**Data extract**
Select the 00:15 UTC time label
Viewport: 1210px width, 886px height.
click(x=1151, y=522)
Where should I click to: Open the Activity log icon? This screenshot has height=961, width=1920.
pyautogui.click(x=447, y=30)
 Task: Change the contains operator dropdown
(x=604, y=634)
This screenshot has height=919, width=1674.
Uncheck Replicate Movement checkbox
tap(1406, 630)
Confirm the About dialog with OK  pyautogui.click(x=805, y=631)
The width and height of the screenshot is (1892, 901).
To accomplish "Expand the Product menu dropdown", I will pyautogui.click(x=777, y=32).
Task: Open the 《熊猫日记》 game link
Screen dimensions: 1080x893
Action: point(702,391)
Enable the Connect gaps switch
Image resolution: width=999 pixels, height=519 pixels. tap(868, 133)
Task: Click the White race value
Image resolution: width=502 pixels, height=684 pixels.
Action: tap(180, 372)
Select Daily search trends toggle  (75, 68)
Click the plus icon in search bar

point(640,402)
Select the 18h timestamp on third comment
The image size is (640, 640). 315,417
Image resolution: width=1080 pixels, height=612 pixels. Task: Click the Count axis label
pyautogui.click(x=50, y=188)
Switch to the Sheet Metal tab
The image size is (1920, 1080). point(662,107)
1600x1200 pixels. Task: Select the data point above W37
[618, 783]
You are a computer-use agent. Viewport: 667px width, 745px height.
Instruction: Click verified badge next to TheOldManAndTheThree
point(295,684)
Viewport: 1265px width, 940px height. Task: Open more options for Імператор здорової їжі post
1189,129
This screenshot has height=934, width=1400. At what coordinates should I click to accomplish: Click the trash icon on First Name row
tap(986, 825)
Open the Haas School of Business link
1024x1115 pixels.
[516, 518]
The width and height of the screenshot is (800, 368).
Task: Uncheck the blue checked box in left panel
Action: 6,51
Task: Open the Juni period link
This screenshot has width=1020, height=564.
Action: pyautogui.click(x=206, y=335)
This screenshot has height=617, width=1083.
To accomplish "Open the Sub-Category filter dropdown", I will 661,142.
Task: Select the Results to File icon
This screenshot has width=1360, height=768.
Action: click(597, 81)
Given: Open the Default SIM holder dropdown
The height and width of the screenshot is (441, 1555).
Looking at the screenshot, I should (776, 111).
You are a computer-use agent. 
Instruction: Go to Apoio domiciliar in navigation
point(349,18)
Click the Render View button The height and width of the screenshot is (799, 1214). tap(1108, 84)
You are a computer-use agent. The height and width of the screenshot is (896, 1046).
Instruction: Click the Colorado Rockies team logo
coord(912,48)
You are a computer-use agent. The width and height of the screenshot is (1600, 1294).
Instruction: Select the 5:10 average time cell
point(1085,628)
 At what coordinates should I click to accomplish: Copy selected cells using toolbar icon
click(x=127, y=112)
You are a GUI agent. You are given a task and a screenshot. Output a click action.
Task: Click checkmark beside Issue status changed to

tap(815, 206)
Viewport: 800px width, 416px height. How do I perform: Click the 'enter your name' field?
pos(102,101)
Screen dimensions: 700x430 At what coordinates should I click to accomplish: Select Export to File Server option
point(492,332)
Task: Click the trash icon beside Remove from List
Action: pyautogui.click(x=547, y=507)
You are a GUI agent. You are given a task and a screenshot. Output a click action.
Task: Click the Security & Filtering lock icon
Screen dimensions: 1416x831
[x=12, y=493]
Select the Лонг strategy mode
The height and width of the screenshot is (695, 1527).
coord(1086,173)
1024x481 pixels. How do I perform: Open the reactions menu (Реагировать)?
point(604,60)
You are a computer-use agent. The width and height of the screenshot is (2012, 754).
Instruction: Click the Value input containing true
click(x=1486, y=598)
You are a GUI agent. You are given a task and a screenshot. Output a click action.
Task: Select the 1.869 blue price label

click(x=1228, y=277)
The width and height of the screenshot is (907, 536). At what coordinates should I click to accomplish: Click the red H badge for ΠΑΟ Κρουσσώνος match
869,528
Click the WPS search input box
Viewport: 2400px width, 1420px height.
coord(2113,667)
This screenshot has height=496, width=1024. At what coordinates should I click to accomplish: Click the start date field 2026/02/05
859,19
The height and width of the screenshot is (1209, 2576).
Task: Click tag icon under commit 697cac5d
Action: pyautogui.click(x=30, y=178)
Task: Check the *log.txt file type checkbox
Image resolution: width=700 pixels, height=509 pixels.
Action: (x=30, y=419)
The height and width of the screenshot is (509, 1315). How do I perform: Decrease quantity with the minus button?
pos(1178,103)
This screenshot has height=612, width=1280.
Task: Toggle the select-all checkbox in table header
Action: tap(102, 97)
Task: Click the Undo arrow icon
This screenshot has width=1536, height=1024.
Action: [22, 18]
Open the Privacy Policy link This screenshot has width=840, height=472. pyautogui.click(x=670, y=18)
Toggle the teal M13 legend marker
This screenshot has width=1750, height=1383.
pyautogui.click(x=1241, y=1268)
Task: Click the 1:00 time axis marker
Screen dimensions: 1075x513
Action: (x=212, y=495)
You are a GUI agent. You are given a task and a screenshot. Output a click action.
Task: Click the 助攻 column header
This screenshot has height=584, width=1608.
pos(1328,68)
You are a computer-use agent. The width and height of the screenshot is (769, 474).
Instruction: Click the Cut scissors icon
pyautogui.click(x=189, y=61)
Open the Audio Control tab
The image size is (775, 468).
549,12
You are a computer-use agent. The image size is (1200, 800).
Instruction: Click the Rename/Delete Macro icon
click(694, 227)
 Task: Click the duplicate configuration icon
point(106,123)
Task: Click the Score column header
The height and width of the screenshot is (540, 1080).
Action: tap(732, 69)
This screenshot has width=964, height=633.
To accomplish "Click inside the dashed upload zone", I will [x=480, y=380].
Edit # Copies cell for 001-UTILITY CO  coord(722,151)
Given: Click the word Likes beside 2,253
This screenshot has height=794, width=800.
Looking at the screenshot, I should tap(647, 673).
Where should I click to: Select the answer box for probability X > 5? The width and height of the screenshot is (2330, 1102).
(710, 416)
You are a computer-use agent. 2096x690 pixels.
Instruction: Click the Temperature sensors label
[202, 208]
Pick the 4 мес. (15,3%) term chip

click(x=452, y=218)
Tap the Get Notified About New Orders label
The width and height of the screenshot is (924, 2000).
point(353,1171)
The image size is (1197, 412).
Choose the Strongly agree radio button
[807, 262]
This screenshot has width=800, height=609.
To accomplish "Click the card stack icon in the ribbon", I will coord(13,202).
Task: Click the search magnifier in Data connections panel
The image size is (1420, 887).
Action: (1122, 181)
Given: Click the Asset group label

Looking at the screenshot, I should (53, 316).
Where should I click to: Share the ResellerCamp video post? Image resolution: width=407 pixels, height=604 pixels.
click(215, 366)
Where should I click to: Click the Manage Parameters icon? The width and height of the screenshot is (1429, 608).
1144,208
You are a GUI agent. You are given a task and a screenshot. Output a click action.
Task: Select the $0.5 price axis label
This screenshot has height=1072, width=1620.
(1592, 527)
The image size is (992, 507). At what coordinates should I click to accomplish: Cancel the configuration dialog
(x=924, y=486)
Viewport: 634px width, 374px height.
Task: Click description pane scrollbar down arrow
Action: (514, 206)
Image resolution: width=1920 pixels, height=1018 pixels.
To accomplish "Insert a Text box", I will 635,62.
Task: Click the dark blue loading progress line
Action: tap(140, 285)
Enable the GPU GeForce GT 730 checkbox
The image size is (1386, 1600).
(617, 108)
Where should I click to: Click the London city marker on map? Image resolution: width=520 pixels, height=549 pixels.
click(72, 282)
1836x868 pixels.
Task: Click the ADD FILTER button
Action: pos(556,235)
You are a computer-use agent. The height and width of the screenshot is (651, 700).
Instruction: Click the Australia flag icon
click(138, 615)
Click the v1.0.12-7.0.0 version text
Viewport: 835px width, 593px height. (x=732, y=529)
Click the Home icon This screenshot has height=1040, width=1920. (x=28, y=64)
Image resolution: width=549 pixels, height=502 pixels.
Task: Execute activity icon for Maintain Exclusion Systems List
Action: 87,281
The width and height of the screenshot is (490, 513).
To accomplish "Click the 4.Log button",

**Try it**
Transcribe exactly, and only, the lines from the opening line of the records through the line containing "Confirm the About".

**Response area**
Select the 00:15 UTC time label
Viewport: 1210px width, 886px height.
click(x=1151, y=522)
Where should I click to: Open the Activity log icon? This screenshot has height=961, width=1920.
pyautogui.click(x=447, y=30)
 Task: Change the contains operator dropdown
(x=604, y=634)
This screenshot has height=919, width=1674.
Uncheck Replicate Movement checkbox
tap(1406, 630)
Confirm the About dialog with OK  pyautogui.click(x=805, y=631)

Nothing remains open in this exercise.